▸ **To do**: Locate every line in the listing below that contains the string "agent" and copy each of those lines.

▸ **Target pointing data**:
..............................

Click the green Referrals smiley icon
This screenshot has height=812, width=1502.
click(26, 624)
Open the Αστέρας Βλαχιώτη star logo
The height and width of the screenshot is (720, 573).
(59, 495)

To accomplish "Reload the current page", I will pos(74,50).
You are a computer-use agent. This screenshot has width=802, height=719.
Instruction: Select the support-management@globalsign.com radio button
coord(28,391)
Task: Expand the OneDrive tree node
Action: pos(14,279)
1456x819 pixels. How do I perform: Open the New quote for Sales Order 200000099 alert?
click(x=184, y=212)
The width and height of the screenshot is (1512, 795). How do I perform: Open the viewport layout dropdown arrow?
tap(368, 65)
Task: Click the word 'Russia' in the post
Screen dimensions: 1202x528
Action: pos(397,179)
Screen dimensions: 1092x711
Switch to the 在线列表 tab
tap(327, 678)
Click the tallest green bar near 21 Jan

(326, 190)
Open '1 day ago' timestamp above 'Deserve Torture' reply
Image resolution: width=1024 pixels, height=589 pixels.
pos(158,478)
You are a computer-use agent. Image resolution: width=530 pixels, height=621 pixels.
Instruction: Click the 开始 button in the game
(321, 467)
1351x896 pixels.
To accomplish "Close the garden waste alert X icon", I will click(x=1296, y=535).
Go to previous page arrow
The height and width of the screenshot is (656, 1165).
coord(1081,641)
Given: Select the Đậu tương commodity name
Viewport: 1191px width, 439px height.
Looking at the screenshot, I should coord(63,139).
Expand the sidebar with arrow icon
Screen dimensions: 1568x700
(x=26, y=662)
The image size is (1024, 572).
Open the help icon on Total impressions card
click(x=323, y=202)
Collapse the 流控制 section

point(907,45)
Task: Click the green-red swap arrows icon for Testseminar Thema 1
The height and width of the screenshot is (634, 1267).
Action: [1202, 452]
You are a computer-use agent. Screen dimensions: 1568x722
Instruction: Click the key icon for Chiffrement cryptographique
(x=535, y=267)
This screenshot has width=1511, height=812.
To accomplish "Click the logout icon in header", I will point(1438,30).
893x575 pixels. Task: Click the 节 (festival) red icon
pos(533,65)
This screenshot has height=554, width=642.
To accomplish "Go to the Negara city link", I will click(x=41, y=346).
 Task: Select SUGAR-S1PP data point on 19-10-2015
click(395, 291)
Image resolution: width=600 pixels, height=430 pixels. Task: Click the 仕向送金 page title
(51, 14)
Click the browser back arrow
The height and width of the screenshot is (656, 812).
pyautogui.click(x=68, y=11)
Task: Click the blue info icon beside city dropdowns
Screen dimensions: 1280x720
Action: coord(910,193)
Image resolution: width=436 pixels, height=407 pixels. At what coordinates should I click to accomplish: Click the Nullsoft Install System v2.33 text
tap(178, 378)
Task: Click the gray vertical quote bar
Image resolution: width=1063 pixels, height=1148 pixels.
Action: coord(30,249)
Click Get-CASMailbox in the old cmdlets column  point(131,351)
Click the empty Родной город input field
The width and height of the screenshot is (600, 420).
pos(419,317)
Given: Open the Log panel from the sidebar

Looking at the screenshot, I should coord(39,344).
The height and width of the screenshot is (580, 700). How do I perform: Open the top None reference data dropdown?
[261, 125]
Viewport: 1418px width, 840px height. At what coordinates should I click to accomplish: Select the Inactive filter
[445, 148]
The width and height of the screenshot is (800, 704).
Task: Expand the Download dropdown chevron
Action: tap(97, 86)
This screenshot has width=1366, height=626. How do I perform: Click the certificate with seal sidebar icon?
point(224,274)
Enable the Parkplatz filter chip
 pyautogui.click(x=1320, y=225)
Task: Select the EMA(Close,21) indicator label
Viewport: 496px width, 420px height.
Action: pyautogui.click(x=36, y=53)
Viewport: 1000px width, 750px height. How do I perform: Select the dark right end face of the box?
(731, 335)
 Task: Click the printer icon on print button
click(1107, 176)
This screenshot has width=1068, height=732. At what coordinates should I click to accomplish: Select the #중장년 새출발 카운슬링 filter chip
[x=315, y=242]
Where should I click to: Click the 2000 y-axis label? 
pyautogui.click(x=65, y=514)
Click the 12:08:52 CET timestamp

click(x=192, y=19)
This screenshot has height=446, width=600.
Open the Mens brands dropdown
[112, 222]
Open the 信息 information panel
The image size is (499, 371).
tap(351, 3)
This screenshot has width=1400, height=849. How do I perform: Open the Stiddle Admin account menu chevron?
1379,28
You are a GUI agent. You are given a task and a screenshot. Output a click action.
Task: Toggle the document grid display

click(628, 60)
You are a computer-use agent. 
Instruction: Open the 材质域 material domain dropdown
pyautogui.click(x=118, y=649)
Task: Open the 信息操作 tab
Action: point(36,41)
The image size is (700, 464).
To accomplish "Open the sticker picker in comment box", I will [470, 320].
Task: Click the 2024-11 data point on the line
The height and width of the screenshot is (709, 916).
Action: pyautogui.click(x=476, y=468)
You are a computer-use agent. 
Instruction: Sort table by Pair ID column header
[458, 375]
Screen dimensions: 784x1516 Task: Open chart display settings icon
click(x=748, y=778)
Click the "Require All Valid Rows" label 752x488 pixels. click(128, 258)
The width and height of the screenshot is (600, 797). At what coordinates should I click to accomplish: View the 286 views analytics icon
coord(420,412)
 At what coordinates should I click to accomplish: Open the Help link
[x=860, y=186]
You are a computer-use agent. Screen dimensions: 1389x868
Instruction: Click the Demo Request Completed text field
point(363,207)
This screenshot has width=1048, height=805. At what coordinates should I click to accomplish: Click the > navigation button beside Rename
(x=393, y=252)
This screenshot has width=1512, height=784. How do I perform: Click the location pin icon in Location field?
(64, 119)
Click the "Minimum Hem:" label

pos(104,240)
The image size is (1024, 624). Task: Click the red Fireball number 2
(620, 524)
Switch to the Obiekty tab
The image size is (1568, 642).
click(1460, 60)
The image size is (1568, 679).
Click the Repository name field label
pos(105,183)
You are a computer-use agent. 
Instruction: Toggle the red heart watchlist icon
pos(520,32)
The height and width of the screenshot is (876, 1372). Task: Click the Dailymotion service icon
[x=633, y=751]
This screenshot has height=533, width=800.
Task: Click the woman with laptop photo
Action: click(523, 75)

..............................

▸ **Written answer**:
You are a computer-use agent. This screenshot has width=802, height=719.
You are a computer-use agent. Image resolution: width=530 pixels, height=621 pixels.
You are a computer-use agent. Screen dimensions: 1568x722
You are a GUI agent. You are given a task and a screenshot. Output a click action.
You are a computer-use agent. 
You are a computer-use agent. 
You are a computer-use agent. Screen dimensions: 1389x868
You are a computer-use agent. 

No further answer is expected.